We may be no longer contributing to the discussion on the common fisheries policy at the EU, but we will still, in effect, be subject to it or, even worse, getting the even less savoury end of the stick. Scotland’s fishing community is being sold out by the Tories once again: they were sold out as they went in and they are being sold out again as we leave the EU. Control of who can fish in Scotland’s waters will not be exercised by the Scottish Government, control over fishing in Wales will not belong to the Welsh and control over Northern Ireland’s fishing will not be decided in Stormont. Despite the bluff and bluster, that back door is wedged open.

There is a similar situation on the landing requirement, which was a creation of the amendment in the Lords—that only goes to show that it is not just the Government who do not get devolution. The landing requirement would be decided in Whitehall, after a brief consultation with the devolved Administrations—not an agreement with them, but a consultation. There is no scrutiny role for the legislators of the devolved Administrations, which are, after all, supposed to have a devolved competence in this area. The Scottish Parliament is being sidelined, as are the Senedd and Stormont.

Jack McConnell is the UK Government’s latest great champion in their futile campaign against Scottish independence, so it might be advisable for them to listen to him when he says, as he did in discussing this amendment, that he had

“some concerns about the constitutional principles relating to this amendment...I am concerned that the amendment simply talks about “consulting” the devolved Governments—particularly the Scottish Government, who have clear legislative authority—rather than “agreeing” with them a national landing requirement. I am interested in knowing the thinking on having a UK-wide national landing requirement imposed from the centre rather than agreed by consensus across the four nations”.—[Official Report, House of Lords, 24 June 2020; Vol. 804, c. 270-71.]

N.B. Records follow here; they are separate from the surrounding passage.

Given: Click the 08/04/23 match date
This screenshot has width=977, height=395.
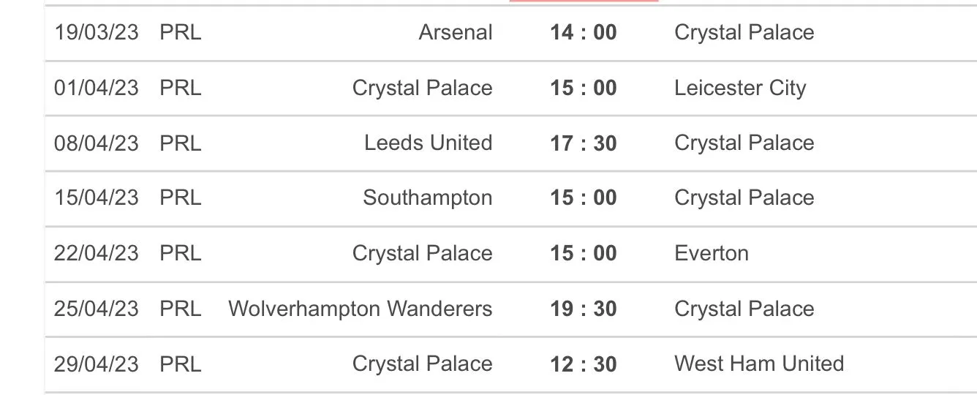Looking at the screenshot, I should coord(96,143).
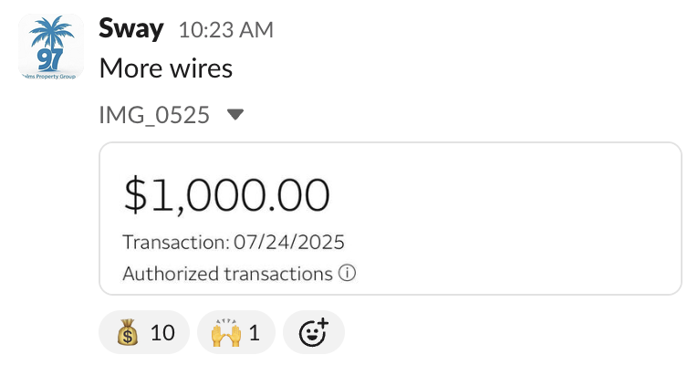Click the Palms Property Group caption in avatar
This screenshot has width=688, height=365.
pos(49,77)
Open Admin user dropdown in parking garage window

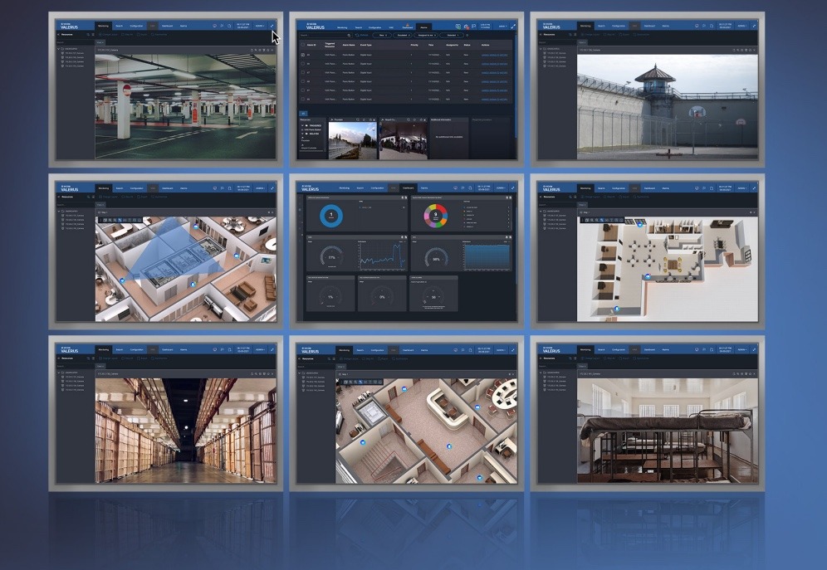(260, 26)
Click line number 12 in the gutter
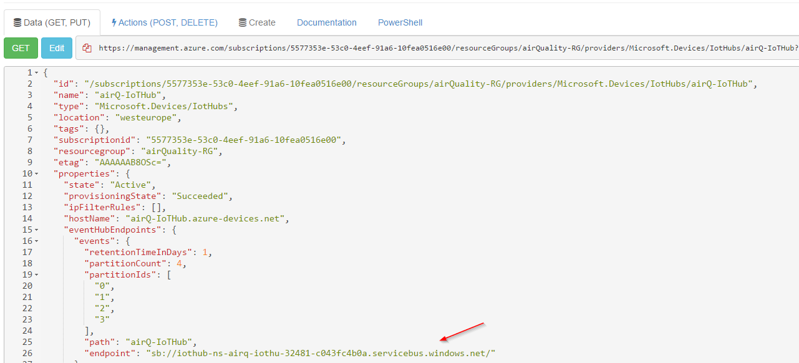This screenshot has height=363, width=799. (27, 196)
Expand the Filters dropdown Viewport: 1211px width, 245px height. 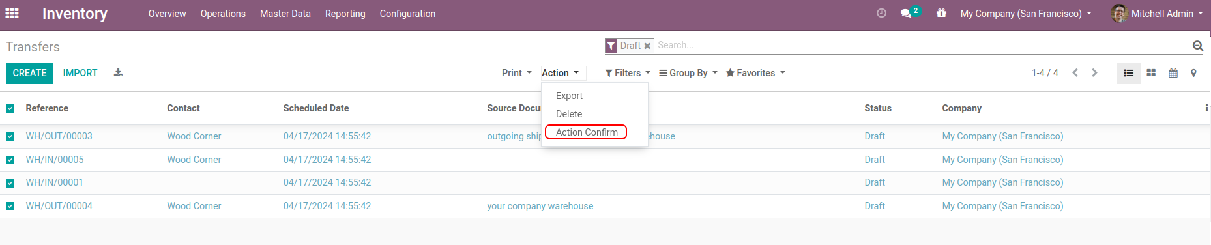628,73
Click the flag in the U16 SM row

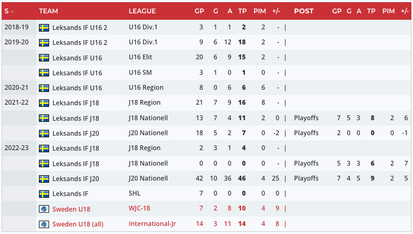[44, 73]
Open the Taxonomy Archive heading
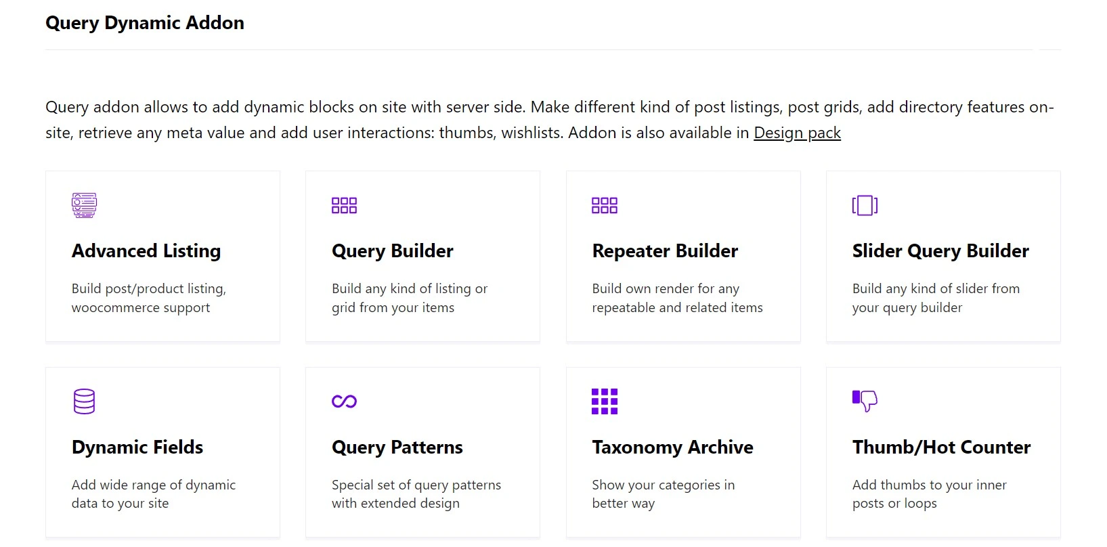 [672, 447]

I think that is code, from a former First Minister of Scotland, for, “It will never work.” So fishing devolved is fishing retained, and it does not end there. The right of foreign fleets to fish in Scottish waters will be determined more by the actions of the UK Government in entering into international agreements than it will be by the Scottish Government and the Scottish Parliament, as will be quotas and days at sea—or “fishing opportunities”, to use the jargon of the Bill. There is, in black and white, the preparation for the UK Government rendering our fishing communities subject to the CFP even after we have left the EU. Clause 24 allows the Secretary of State to determine the maximum quantity of seafish that may be caught by British fishing boats and the maximum number of days that they may spend at sea. That is qualified in subsection (2) as being exercisable in relation to satisfying

“an international obligation of the United Kingdom to determine the fishing opportunities of the United Kingdom.”

That is the CFP in a bilateral agreement. Again, the Secretary of State must consult, but does not have to reach agreement with the devolved Administrations. But those Administrations will be responsible for ensuring that the rules laid down by Whitehall are enforced—hardly a partnership of equals, is it?

In clause 38 more powers are reserved to Whitehall that would be more useful in the hands of the devolved Administrations, including provision about fisheries, aquaculture and other things, again sheltering under the umbrella of international obligations. There are powers to impose quotas, limit time at sea, mandate processing procedures, determine what gear can be used and how, decide how fisheries products can be marketed, impose regulations over landings, setting targets on marine stock and to monitor and enforce compliance with all those powers. That takes enforcement away from the devolved Administrations. Again, the requirement is only to consult, not to agree with the devolved Administrations.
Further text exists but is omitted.